Rota Tolerância a Metais Pressão Resposta Dominante de Projeto
Hidrotratador de leito fixo Baixa a moderada 10 a 18 MPa Leito graduado, camada de guarda
Leito fluidizado Até 400 ppm 5 a 20 MPa Catalisador circulante, distribuidor
Fase de lama Muito alta 15 a 24 MPa Controle de erosão, manuseio de sólidos
RFCC ou coqueamento Alta, para coque Próximo à atmosférica Ciclo térmico, abrasão

Perguntas Frequentes (FAQ)

P: Qual é a diferença entre hidroconversão de residual de leito fixo e leito fluidizado?

R: Um hidrotratador de residual de leito fixo faz o fluxo da alimentação descer através de catalisador graduado a 10 a 18 MPa, capturando metais em uma camada de guarda no topo, e é limitado pela quantidade de metais que a alimentação carrega antes que o leito se obstrua. Um reator de leito fluidizado suspende o catalisador em fluxo ascendente de líquido a 5 a 20 MPa e adiciona e retira continuamente catalisador, de modo que tolera até 400 ppm de metais e 25% de carbono Conradson, pois a desativação é levada embora em vez de acumulada no topo. O leito fixo oferece maior qualidade com menor teor de metais; o leito fluidizado lida com as alimentações mais sujas e opera por mais tempo entre trocas completas.

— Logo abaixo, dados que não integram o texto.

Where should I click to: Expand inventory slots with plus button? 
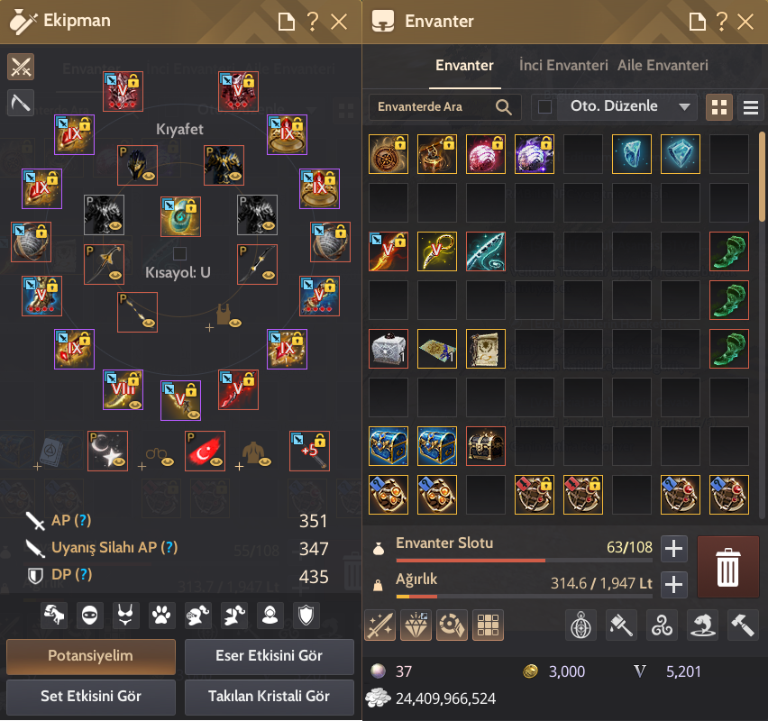pyautogui.click(x=674, y=548)
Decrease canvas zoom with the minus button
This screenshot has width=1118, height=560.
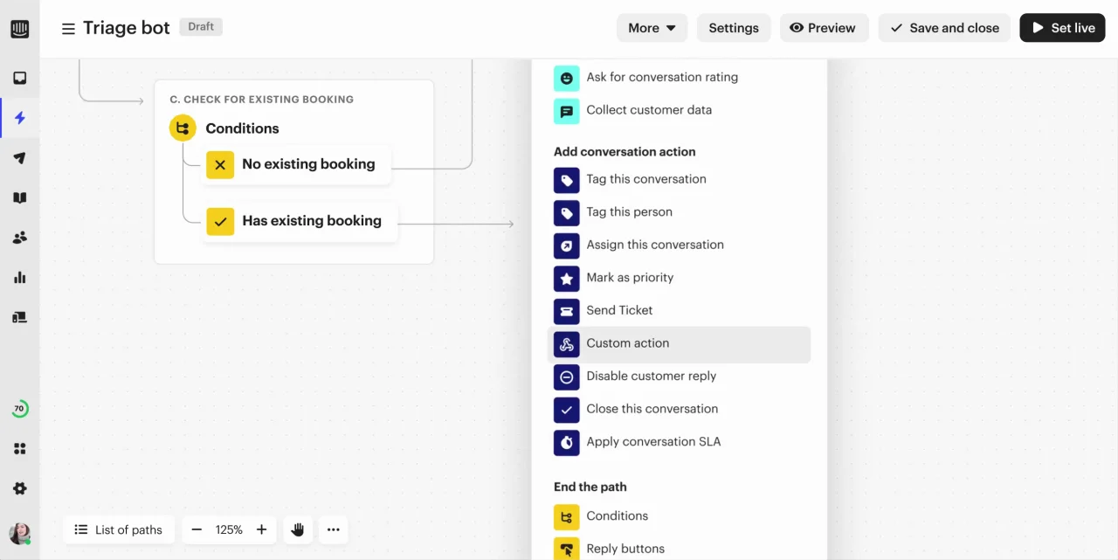197,529
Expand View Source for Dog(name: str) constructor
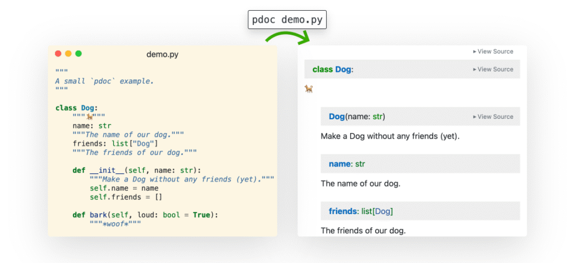 tap(475, 117)
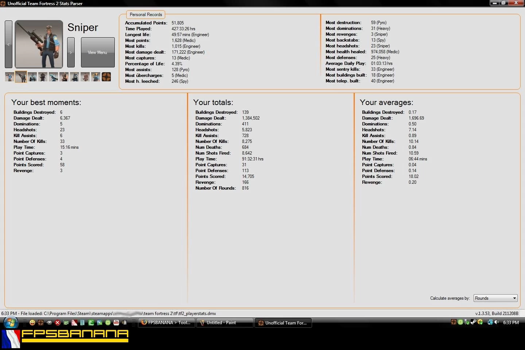Click the large Sniper portrait image
This screenshot has width=525, height=350.
click(x=39, y=44)
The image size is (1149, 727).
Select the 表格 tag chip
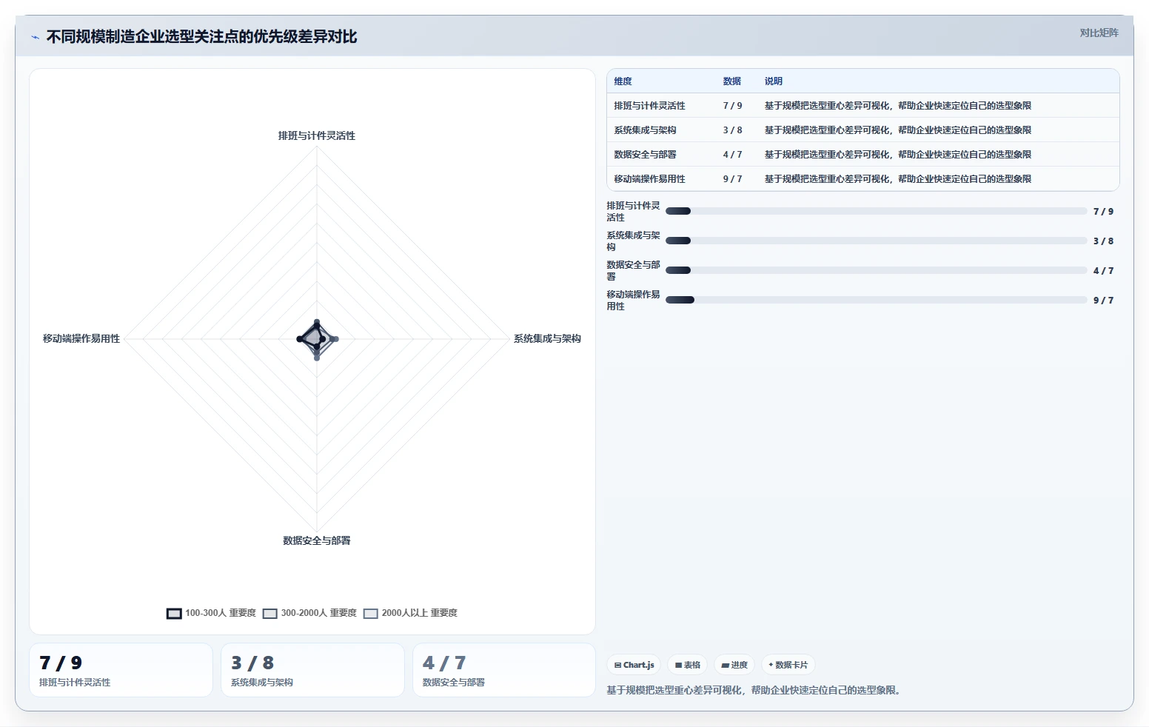click(x=688, y=665)
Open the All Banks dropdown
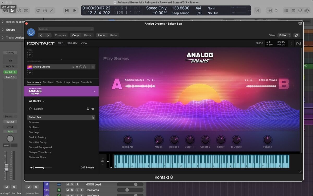This screenshot has height=196, width=313. point(37,101)
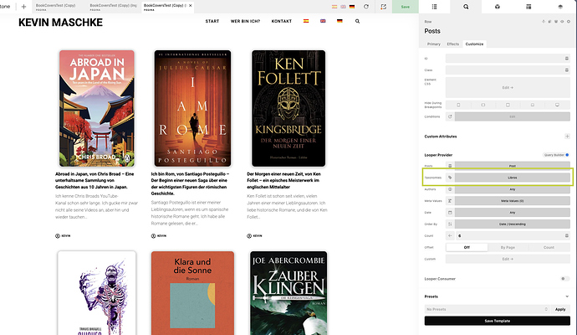Click the Conditions refresh icon

click(450, 116)
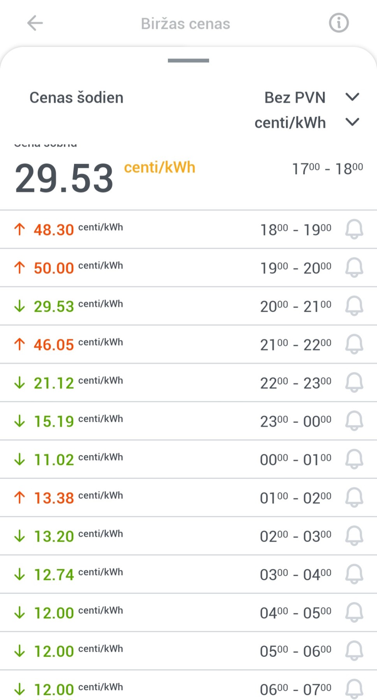Viewport: 377px width, 700px height.
Task: Tap the bell for 23:00 - 00:00
Action: coord(354,421)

P: Por que o residual causa erosão em reatores?

R: Fluxos de residual e fase de lama carregam sólidos arenosos, catalisador fino, coque e incrustações que abrasam o metal em alta velocidade, especialmente em cotovelos, distribuidores e separadores. A erosão afina paredes e acabamentos até que vazem, e em serviço com hidrogênio um vazamento é catastrófico. O projeto limita a velocidade local, aplica revestimentos resistentes à erosão ou acabamentos endurecidos nos piores locais e evita pontos mortos onde os sólidos se depositam e moem. Em serviço de fase de lama, o separador e a linha de fundo sofrem o pior desgaste e recebem generosas tolerâncias, além de acesso para inspeção.

P: Como os metais são removidos na atualização de residuais?

R: Os metais são removidos por deposição no catalisador, não por química que os destrói. Unidades de leito fixo usam uma camada superior graduada de material de guarda de baixo custo que captura níquel e vanádio antes do leito ativo, e o reator é reabastecido ou trocado na ruptura. Unidades de leito fluidizado adicionam catalisador fresco diariamente em 0,5 a 2% do inventário para que o leito permaneça ativo apesar da deposição contínua de metais. Os metais terminam no catalisador gasto ou no coque, que é então manuseado como resíduo contido ou recuperado, nunca liberado para o produto.

P: O que um comprador deve verificar em um reator de residual?

R: Quatro verificações. Correspondência da alimentação: confirme se a rota tolera os metais e o carbono Conradson reais do residual, não uma classificação genérica. Serviço com hidrogênio: para hidroconversão, exija um vaso revestido de parede quente dentro da curva de Nelson com exame ultrassônico da sobreposição. Erosão: revise os limites de velocidade e o acabamento endurecido em distribuidores e separadores. Ciclo de vida: exija as disposições de manuseio de catalisador e parada, o acesso para inspeção do revestimento e refratário, e o arquivo entregue com certificados de material, qualificações de procedimento de soldagem, o teste hidrostático a 1,3 vezes a pressão de projeto e a base do tempo de operação declarada.